(Saved data entries)

..............................

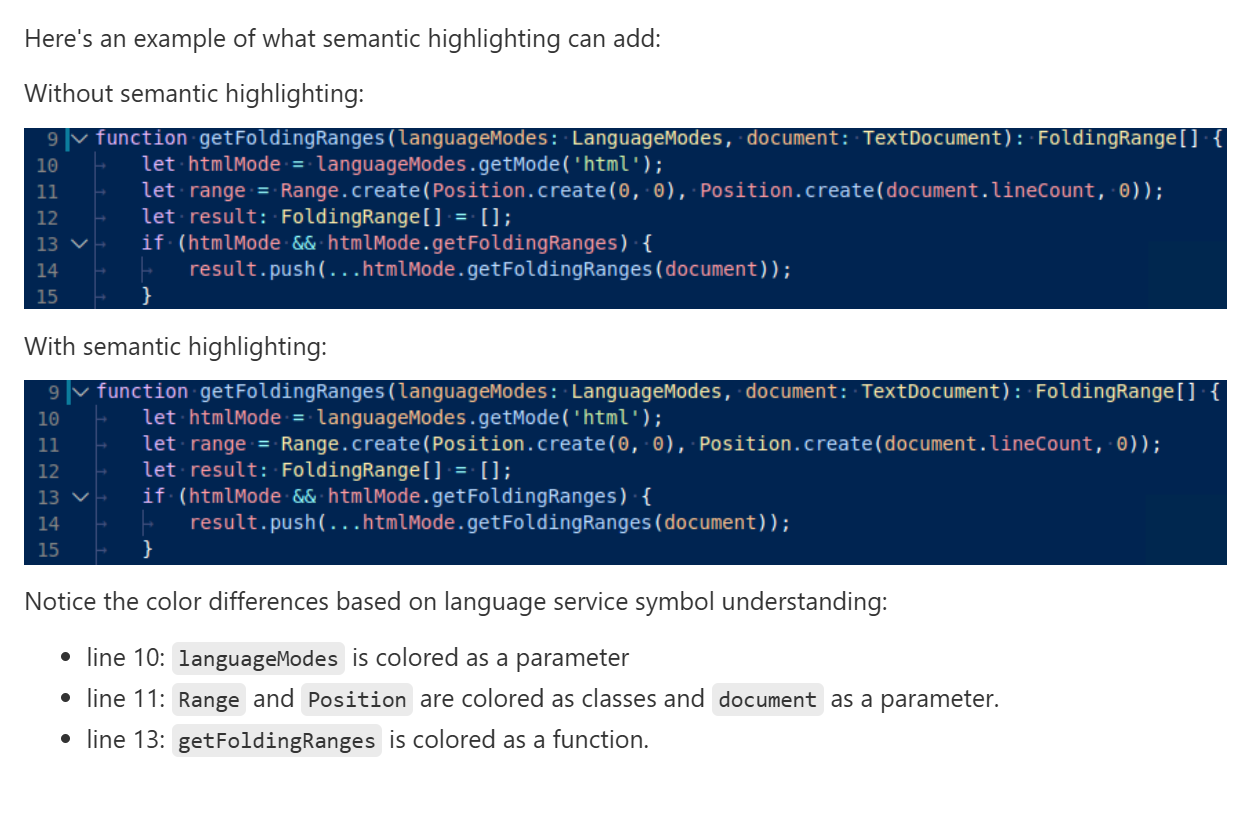Click 'function' keyword in first code block
The height and width of the screenshot is (820, 1254).
click(x=142, y=138)
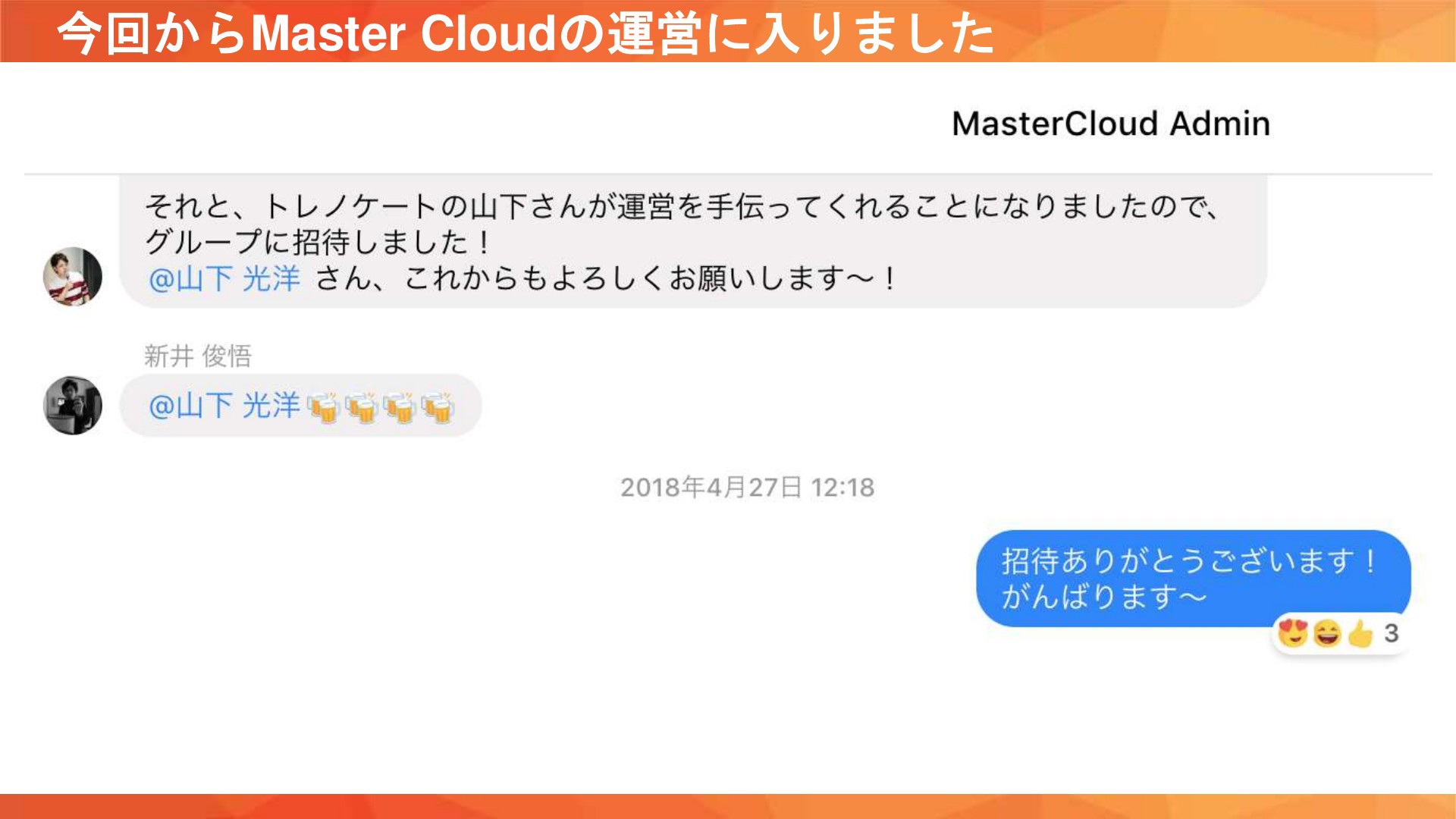
Task: Click the thumbs-up reaction emoji
Action: 1360,633
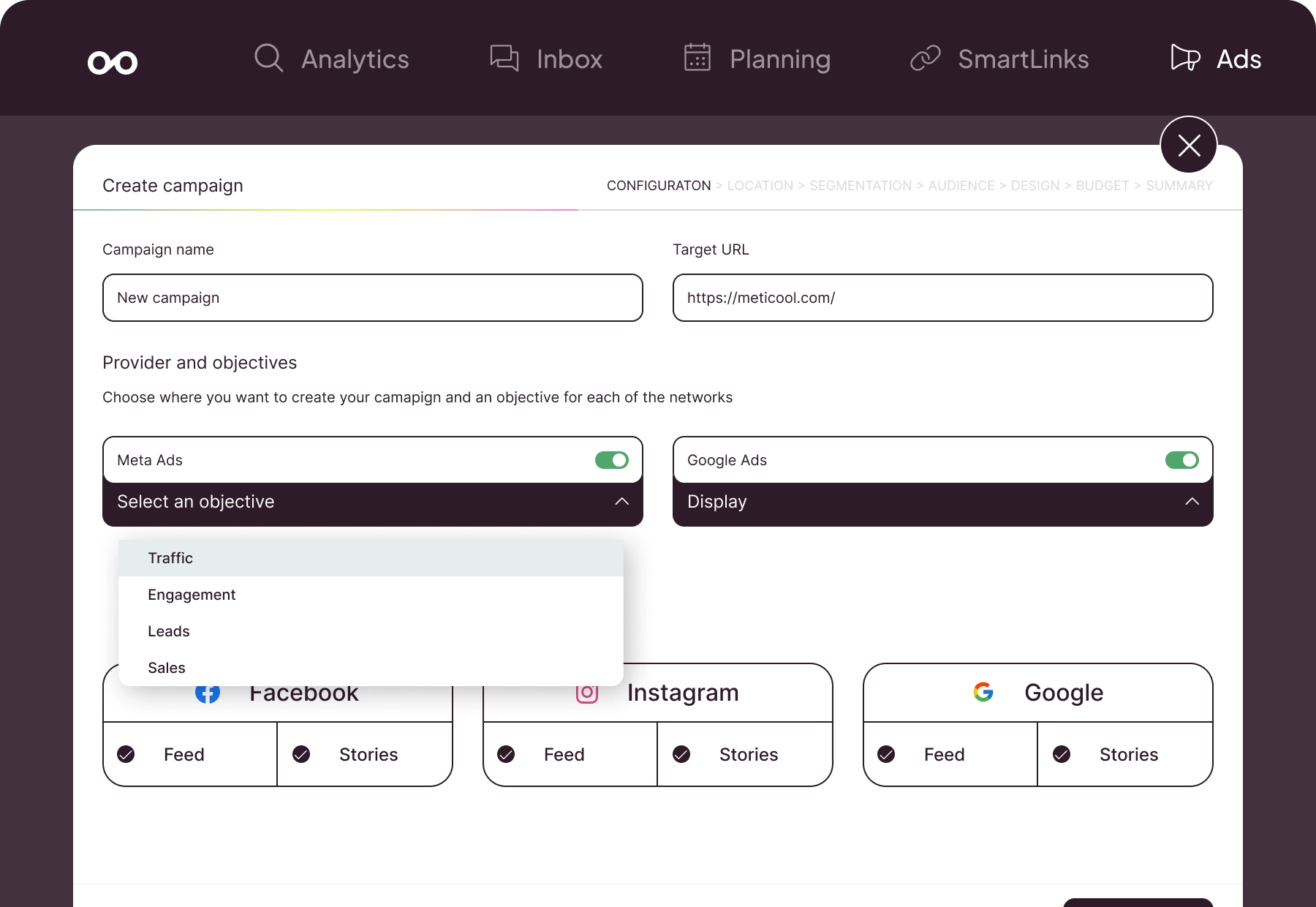Open Analytics via magnifier icon
The image size is (1316, 907).
click(x=268, y=58)
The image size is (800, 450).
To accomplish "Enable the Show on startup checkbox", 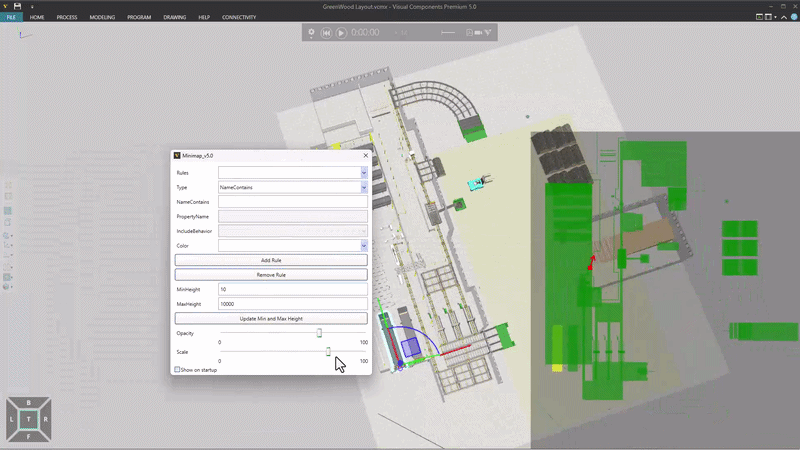I will (178, 370).
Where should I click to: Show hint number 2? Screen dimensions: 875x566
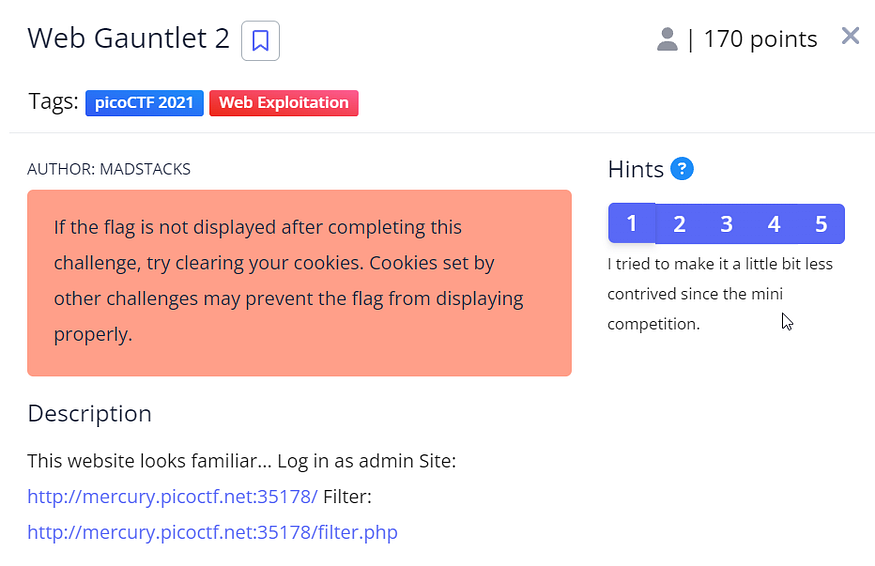click(679, 224)
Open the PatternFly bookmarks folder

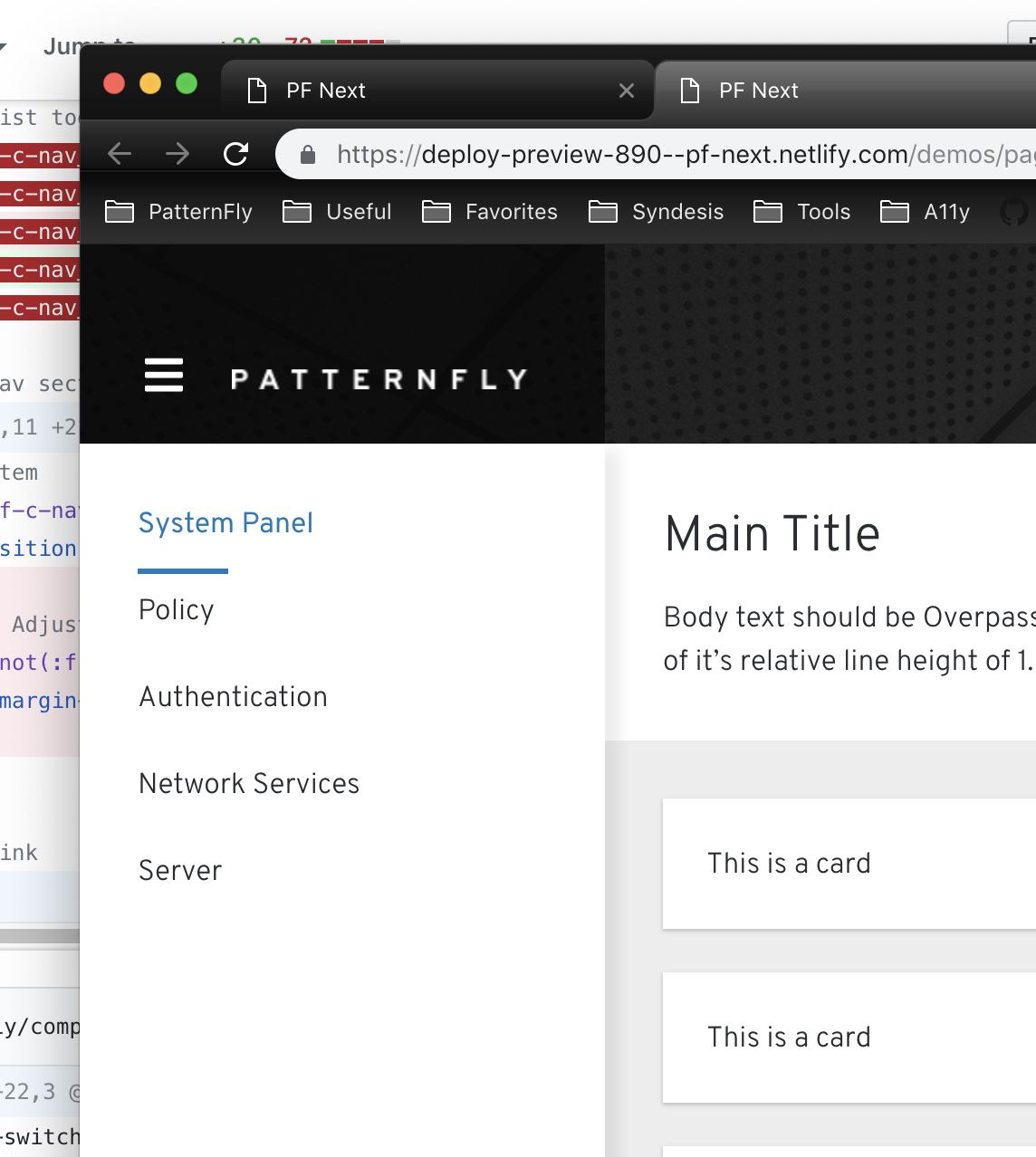point(120,211)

..............................

Task details: Starting at the line that holds "Where should I", retype every line through the end of the data, both ends included. Pictures stay out of the copy.

Finished exercise:
Where should I click to: Show hint number 2? Screen dimensions: 875x566
click(679, 224)
Open the PatternFly bookmarks folder

point(120,211)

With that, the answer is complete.